I stumbled over ExifTool Saturday and I'm not sure I'm using it properly or fully. I was asking if there were better, more efficient ways to identify the possible problems I'm looking for. I wouldn't be surprised if a third of the first script could be replaced by two options that I didn't properly understand.
Quote from: WaffleHouse2t2 on October 17, 2022, 10:36:28 PMexiftool -progress: -fast2 -f -if '$FileTypeExtension ne ($FileName =~ s/^.*\.//r)' -p '$Directory $FileName $FileTypeExtension' -r. * | sort
I tried putting the ($FileName =~ s/^.*\.//r) into the -p, but it doesn't work. Any suggestions? I would like to print it in case the result is unexpected.
So the object here is to print only the extension for the file?

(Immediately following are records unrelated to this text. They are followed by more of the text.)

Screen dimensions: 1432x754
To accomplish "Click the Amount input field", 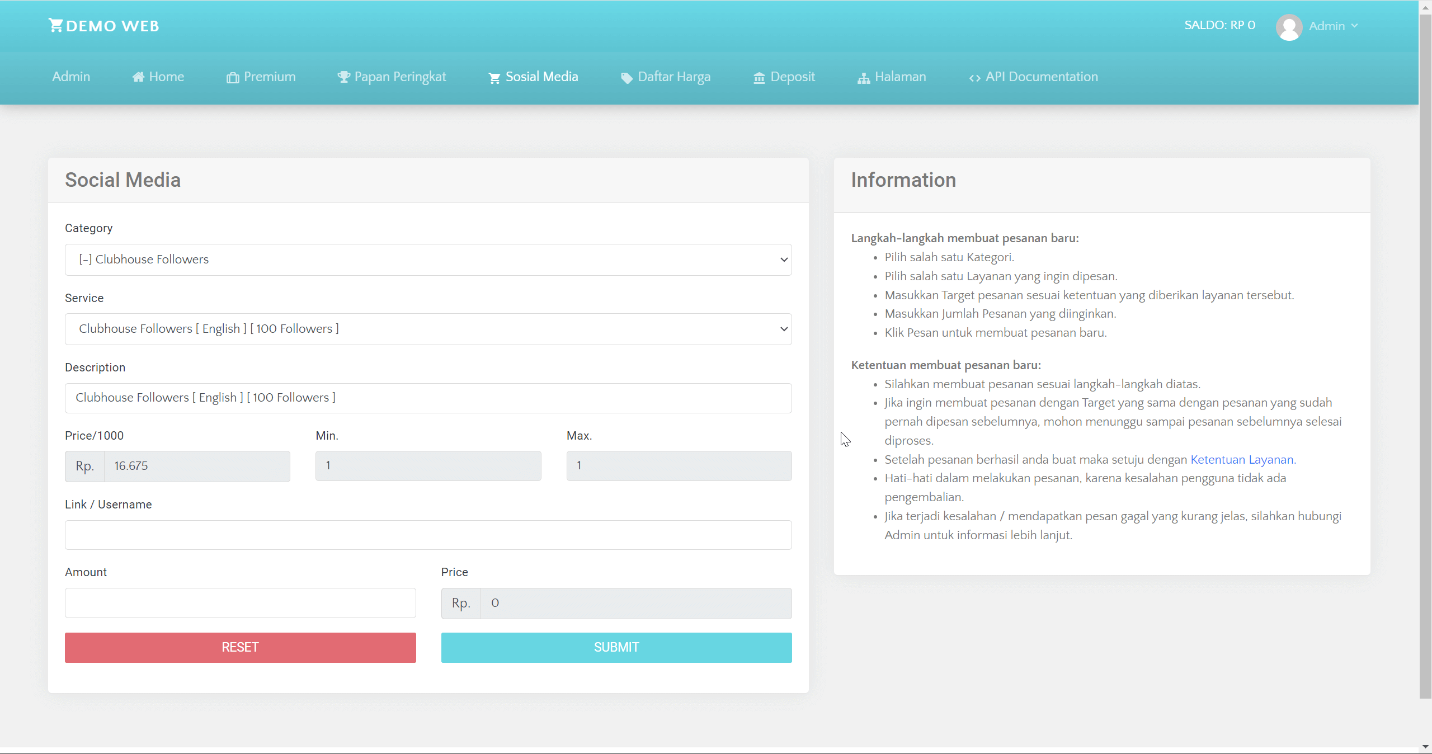I will click(240, 603).
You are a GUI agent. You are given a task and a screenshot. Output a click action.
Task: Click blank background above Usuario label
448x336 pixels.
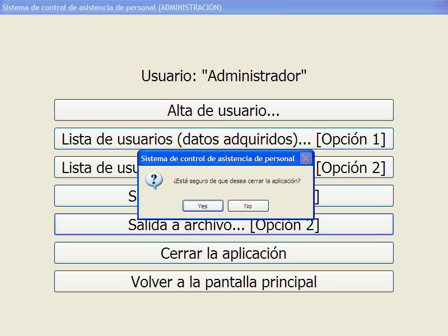pos(223,39)
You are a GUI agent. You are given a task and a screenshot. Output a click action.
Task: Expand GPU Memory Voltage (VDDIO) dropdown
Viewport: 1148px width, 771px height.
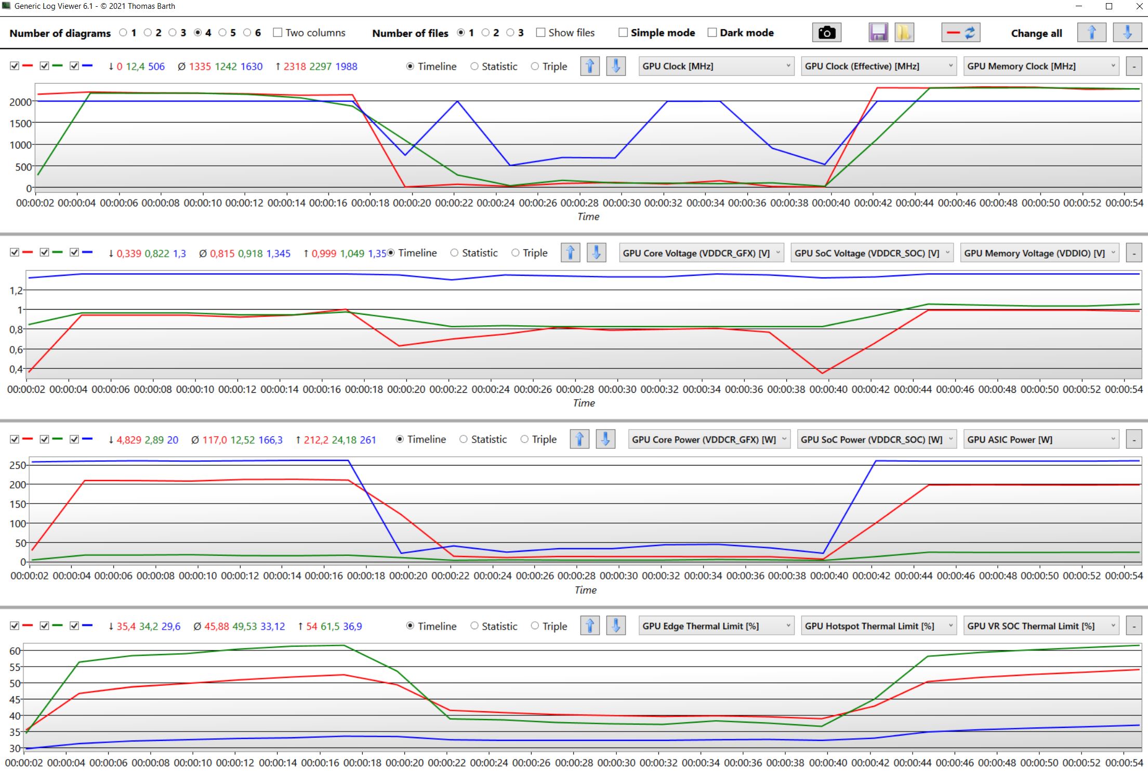click(x=1039, y=253)
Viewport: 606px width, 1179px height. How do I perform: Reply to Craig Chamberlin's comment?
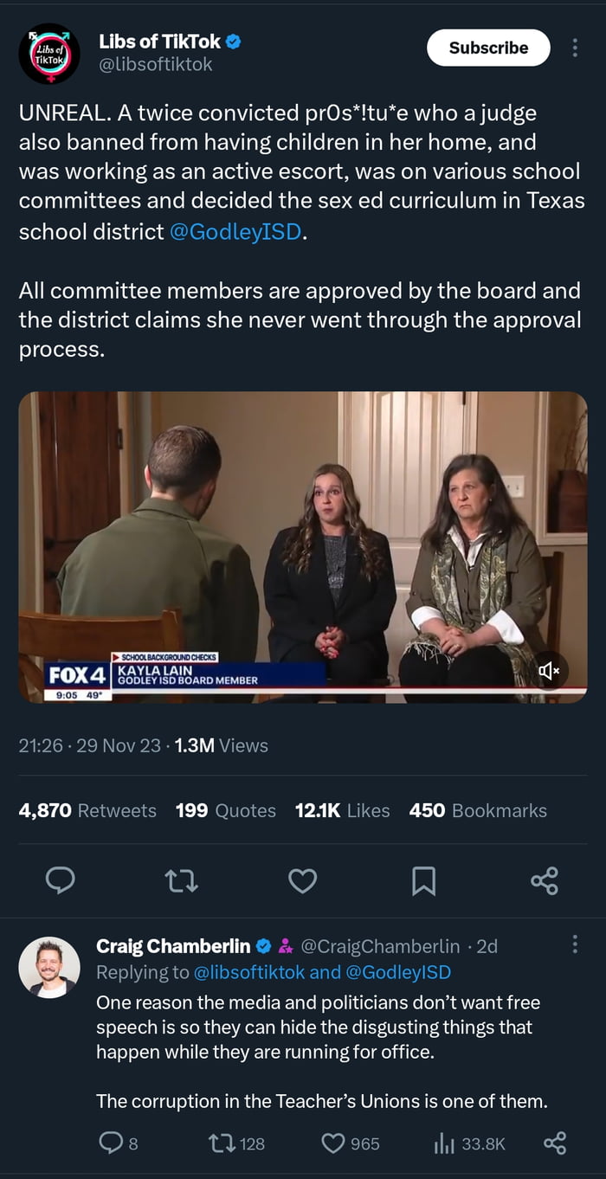[113, 1143]
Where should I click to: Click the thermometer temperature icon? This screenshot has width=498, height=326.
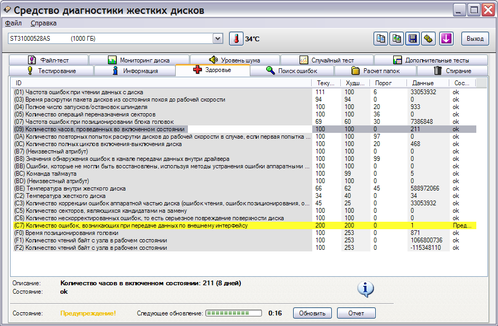(x=236, y=39)
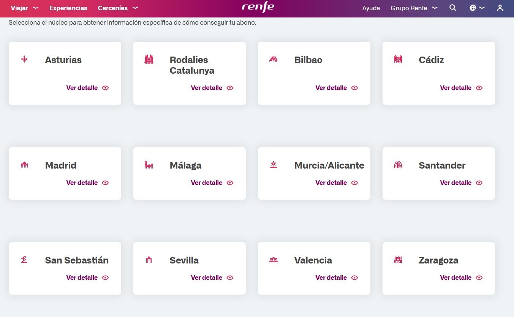Select the Asturias cross icon

tap(24, 59)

${Filename;s/^.*\.//}I had to look up the
r modifier. You don't need to use it in the
-if option (https://exiftool.org/exiftool_pod.html#if-NUM-EXPR) and you wouldn't want to use it with the
-p (
-printFormat) option (https://exiftool.org/exiftool_pod.html#p-FMTFILE-or-STR--printFormat) as you want an edited value. Note that any alterations using the Advanced formatting feature (https://exiftool.org/exiftool_pod.html#Advanced-formatting-feature) only apply locally to that instance. So using something like
-p '${Filename;s/^.*\.//} $FileName'will only change the output in the first instance. The original value is unchanged.
You may come across the
-FileOrder option (https://exiftool.org/exiftool_pod.html#fileOrder-NUM---TAG), which can be used to sort on any tag. But in your case, piping into
sort would be better as
-FileOrder makes two passes over the files, so it is much slower for simply printing the data.